You Don’t Mess with the Zohan — the review’s up!

You Don’t Mess with the Zohan — the review’s up! June 6, 2008


My review of You Don’t Mess with the Zohan is now up at CT Movies.

There are several points I toyed with making in this review but never got around to, either for word-count reasons or because my writing just got into a certain groove and I didn’t feel I could shoehorn them in. These include:

The sheer abundance of hummus.

The fact that Zohan has posters of KISS frontman Gene Simmons, who was born in Israel, and eyepatched Israeli general Moshe Dayan on his bedroom wall — which neatly sums up the film’s proudly political yet frivolously hedonistic spirit.

The parallels with Steven Spielberg’s Munich (2005), which likewise revolves around an Israeli who kicks ass but gives it all up for a life of obscurity in New York.

The fact that this, like Munich, is a film about a Jew who kicks ass, and thus might be the sort of film that would please the Seth Rogen character in Knocked Up (2007) — which, incidentally, was written and directed by Judd Apatow, who also co-wrote Zohan.

The way this film’s reversal of all stereotypes except for the evil rich white man and the evil poor white redneck parallels a similar double standard in Harold & Kumar Escape from Guantanamo Bay.

The multiple celebrity cameos.

The way this film is yet one more example of how the cast members of the original Star Trek (1966-1969) have devolved into parodies of themselves, such that they could probably never play those characters again without getting sucked into a fair bit of ironic nudge-nudge wink-wink self-referential humour. (I could go into more detail about that, but I don’t want to spoil the joke.)

The fact that Emmanuelle Chriqui, the actress who plays the Palestinian love interest to Adam Sandler’s Israeli super-agent, is apparently not Arabic herself but is, rather, the daughter of “Jewish French Moroccan immigrants of Sephardic Moroccan descent”.

And probably some other stuff that I don’t remember at the moment.

For more insights, if that’s the word, into the film and the way it fits into its cultural moment, see the New York Times . . .
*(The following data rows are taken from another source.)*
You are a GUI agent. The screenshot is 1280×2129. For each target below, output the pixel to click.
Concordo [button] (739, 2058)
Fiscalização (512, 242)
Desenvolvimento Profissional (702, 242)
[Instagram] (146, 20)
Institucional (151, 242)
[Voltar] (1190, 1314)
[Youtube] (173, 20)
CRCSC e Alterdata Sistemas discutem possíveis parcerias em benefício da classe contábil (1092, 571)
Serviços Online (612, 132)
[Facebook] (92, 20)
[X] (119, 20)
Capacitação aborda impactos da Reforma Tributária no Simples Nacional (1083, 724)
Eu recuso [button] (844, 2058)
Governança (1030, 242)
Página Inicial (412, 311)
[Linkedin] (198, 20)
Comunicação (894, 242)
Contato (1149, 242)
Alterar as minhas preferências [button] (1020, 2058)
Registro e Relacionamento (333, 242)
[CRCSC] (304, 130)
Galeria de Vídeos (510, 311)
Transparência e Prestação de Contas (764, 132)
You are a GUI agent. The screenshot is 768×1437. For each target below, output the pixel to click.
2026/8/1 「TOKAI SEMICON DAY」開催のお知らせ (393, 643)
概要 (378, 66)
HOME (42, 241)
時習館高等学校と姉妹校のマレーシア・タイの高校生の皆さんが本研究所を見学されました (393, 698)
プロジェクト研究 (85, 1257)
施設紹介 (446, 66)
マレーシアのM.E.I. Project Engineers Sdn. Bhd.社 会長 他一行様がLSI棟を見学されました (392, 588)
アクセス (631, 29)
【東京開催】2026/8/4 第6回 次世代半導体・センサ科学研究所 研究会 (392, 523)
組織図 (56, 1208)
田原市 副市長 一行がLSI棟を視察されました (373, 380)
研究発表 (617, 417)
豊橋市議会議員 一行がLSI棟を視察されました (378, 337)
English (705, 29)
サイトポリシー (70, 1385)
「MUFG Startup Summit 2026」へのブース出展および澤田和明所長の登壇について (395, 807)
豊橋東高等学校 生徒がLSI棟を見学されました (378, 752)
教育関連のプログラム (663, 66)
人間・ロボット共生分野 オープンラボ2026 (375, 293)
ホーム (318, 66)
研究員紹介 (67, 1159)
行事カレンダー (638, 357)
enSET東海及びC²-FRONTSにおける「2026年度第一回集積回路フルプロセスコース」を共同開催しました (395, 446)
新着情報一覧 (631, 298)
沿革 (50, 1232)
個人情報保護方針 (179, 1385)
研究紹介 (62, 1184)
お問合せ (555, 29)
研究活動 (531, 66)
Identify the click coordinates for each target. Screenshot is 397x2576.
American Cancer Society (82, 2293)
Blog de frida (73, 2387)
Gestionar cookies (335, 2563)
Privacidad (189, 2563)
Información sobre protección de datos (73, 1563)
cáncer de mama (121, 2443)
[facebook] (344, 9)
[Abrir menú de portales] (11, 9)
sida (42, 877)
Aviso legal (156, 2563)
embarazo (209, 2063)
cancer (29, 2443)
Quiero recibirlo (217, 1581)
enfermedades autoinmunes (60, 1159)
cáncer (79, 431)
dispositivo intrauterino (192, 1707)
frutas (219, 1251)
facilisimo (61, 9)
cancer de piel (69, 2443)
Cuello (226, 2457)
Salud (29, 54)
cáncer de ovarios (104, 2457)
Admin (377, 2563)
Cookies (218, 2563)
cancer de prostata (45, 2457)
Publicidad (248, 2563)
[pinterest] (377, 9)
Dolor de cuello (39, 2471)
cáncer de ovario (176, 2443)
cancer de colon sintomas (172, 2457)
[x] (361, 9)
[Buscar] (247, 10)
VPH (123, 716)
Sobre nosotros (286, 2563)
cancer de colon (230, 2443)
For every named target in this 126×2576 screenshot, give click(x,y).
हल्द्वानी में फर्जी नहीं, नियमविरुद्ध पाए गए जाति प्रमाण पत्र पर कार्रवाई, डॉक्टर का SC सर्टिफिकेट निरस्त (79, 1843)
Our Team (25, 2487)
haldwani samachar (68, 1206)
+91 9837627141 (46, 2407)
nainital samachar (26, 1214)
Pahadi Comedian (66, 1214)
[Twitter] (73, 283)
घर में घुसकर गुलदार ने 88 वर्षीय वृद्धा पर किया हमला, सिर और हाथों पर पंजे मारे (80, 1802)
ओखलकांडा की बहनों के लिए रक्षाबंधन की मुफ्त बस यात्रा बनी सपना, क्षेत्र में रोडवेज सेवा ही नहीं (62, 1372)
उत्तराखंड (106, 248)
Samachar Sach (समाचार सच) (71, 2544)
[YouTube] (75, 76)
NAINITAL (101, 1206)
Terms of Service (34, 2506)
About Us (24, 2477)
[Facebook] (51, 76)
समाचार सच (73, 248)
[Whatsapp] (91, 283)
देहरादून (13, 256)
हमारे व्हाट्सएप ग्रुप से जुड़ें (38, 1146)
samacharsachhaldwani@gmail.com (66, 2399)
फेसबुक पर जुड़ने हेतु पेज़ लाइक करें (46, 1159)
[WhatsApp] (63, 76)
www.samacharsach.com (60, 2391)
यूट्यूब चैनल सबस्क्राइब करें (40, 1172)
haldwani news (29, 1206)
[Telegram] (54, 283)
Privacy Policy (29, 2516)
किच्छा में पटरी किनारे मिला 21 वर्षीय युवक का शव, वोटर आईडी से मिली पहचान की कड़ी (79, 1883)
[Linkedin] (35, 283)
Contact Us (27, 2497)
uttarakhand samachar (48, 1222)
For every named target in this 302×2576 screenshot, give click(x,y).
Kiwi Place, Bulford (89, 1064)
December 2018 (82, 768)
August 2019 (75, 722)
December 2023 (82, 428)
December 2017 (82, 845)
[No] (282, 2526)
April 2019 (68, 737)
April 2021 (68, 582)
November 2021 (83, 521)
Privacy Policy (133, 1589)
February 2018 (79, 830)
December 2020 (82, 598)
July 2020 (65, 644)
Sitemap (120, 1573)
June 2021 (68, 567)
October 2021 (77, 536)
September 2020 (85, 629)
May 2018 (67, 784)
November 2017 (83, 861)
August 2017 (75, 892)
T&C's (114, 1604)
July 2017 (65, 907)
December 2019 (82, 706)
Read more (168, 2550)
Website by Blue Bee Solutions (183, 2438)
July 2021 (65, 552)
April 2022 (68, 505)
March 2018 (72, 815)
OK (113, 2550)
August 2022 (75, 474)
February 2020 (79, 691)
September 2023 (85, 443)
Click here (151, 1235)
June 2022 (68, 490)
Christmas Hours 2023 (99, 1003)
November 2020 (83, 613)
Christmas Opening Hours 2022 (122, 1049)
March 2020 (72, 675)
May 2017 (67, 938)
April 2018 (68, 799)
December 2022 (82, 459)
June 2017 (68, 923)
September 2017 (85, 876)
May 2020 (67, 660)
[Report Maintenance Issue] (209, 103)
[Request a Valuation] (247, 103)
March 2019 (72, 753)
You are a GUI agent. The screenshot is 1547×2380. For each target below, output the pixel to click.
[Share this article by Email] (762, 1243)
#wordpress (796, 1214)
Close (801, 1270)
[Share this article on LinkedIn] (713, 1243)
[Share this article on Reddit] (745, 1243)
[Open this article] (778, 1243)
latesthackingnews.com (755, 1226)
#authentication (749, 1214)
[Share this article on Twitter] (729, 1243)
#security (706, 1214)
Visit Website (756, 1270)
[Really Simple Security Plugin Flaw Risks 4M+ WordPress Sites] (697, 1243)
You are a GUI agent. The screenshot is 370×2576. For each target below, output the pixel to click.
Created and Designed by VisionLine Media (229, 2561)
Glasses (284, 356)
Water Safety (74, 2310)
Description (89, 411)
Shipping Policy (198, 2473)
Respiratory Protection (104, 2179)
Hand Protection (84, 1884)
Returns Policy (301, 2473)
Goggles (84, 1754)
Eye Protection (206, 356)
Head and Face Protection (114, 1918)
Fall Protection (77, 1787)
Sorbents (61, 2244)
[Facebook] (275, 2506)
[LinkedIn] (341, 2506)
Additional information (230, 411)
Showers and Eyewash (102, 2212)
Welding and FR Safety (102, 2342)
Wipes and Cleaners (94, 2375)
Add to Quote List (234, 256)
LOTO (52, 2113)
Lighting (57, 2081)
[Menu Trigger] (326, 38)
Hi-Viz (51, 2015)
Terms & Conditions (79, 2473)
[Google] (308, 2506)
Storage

Mr. Badreya said that the comedy in “Zohan” was not quite evenly divided between ridiculing Arabs and ridiculing Jews. “The jokes are not 50-50,” he said. “It’s 70-30. Which is great. We haven’t had 30 for a long time. We’ve been getting zero. So it’s good.”

. . . and Variety:

Since the 1970s, most “Saturday Night Live” alumni with film careers have made spoofs of sex, sports, schools and spies, but left the topical laffs to TV’s sketch comedies. In contrast, Sandler tackled gay marriage in his “I Now Pronounce You Chuck and Larry” and, as an actor for hire, made films about immigration (“Spanglish”) and Sept. 11 (“Reign Over Me“). OK, not exactly the definitive word on these issues, but he’s making films about something.

Indeed he is, and this is why I find it impossible to dismiss Sandler out of hand as easily as I would often like to do.